EXERCISE INSTRUCTIONS |
In the news article below on Iraq's demand to the U.S. Embassy, condense the paragraph beginning "Mr. Baker, asked about the circular" while keeping its main facts.

SELECTED EXCERPT |
Baker rejects Iraq's 'repugnant' demand for names of non-diplomats in embassy

September 27, 1990|By Mark Matthews | Mark Matthews,Sun Staff Correspondent

UNITED NATIONS -- Iraq demanded yesterday that the U.S. Embassy in Baghdad supply the names of non-diplomats who may be hiding in embassy compounds, reiterating its earlier threat to execute anyone protecting foreigners.

Secretary of State James A. Baker III swiftly rejected the demand and said it would not affect U.S. policy.

"We've received a note to that effect. . . . It falls under the heading of the principle of the three R's, I think: We've read it, it's repugnant and we reject it."

The communication came in the form of an Iraqi government circular. It repeated Iraq's Aug. 26 warning that hiding a foreigner from authorities is a crime of espionage punishable by death.

It asked the U.S. Embassy to inform the Iraqi government whether any of its citizens or citizens of other countries were staying at the mission.

Initial reports of the circular caused a widespread interpretation that Iraq was threatening to execute those who were being hidden.

But a senior U.S. official said the United States viewed it as meaning that in Iraq's eyes, "housing the foreigners is the crime." Acknowledging the ambiguity, one official said, "Find yourself an Iraqi lawyer."

Mr. Baker, asked about the circular during a photo opportunity with Israeli Foreign Minister David Levy, said that "having rejected it, I think you would conclude that it doesn't affect the policy approach which the United States is following. Nor does it affect, quite frankly, our view that all countries should observe the basic standards of international norms in dealing with diplomats, with diplomatic immunity and, frankly, dealing with basic principles of international law at The Hague."

There are more than 900 Americans still trapped in Iraq and Kuwait, some of them seriously ill, the State Department has said. Many of the men are in hiding.

At a meeting between Mr. Baker and Soviet Foreign Minister Eduard A. Shevardnadze yesterday, both agreed on the need for steadily increasing pressure on Iraq's Saddam Hussein, a senior State Department official said later.

While the Soviets had been intent on seeking a political solution to the crisis, Mr. Shevardnadze signaled Tuesday a much more forceful stance more closely in line with that of the Bush administration.

The two foreign ministers also agreed that proliferation of chemical, biological and nuclear weaponry -- highlighted by Iraq's past use of chemical weapons and its pursuit of nuclear arms -- has to gain higher prominence on their shared agenda, the official said.

Mr. Baker's discussion with Israeli Foreign Minister Levy advanced the prospect of U.S. housing loan guarantees for settlement of Soviet Jewish immigrants in Israel.

The United States had expressed fears that U.S. subsidies could indirectly help more Israelis settle in the occupied West Bank and Gaza Strip.

STORED DATA |
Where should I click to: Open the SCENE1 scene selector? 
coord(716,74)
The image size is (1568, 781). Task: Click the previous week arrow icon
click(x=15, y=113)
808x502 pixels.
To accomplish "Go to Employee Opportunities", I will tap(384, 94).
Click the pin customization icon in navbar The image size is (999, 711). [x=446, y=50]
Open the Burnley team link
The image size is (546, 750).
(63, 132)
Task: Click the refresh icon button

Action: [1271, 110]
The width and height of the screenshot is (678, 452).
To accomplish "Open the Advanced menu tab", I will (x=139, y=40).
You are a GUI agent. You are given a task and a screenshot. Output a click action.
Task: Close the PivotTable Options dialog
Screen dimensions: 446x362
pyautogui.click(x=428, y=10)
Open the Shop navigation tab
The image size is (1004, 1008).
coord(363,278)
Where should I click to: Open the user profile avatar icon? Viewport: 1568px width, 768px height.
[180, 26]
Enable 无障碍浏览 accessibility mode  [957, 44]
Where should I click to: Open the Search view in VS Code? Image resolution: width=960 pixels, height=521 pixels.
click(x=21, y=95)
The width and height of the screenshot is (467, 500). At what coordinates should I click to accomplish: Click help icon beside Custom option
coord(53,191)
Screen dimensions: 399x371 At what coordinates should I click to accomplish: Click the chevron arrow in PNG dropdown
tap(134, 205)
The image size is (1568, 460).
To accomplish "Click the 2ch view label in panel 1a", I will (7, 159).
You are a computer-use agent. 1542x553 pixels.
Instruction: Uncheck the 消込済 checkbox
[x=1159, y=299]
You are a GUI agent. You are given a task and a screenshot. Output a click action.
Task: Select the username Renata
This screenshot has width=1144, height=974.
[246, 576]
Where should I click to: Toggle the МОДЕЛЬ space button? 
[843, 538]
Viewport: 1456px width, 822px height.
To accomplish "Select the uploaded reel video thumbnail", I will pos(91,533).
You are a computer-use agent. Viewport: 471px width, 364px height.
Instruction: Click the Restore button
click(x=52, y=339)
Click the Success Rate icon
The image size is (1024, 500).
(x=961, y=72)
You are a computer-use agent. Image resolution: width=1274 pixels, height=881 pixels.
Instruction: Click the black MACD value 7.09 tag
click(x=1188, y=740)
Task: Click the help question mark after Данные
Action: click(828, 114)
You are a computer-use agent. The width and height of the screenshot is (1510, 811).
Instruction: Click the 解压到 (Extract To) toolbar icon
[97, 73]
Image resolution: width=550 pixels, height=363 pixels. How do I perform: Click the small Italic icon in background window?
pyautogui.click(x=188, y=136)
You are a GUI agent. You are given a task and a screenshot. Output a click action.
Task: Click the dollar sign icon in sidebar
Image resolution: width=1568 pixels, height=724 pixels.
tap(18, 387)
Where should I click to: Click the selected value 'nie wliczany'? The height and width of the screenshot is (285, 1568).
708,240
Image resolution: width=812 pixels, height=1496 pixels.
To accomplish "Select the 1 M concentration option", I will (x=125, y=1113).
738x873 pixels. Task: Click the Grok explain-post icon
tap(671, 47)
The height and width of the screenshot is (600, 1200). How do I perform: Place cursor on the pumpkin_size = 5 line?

TASK SOLUTION |
During a photo opportunity with Israeli Foreign Minister David Levy, Mr. Baker was asked about the circular. He said that, having rejected it, the United States would not let it affect its policy approach. Nor would it change the U.S. view that all countries should observe basic international norms in dealing with diplomats and diplomatic immunity, and basic principles of international law at The Hague.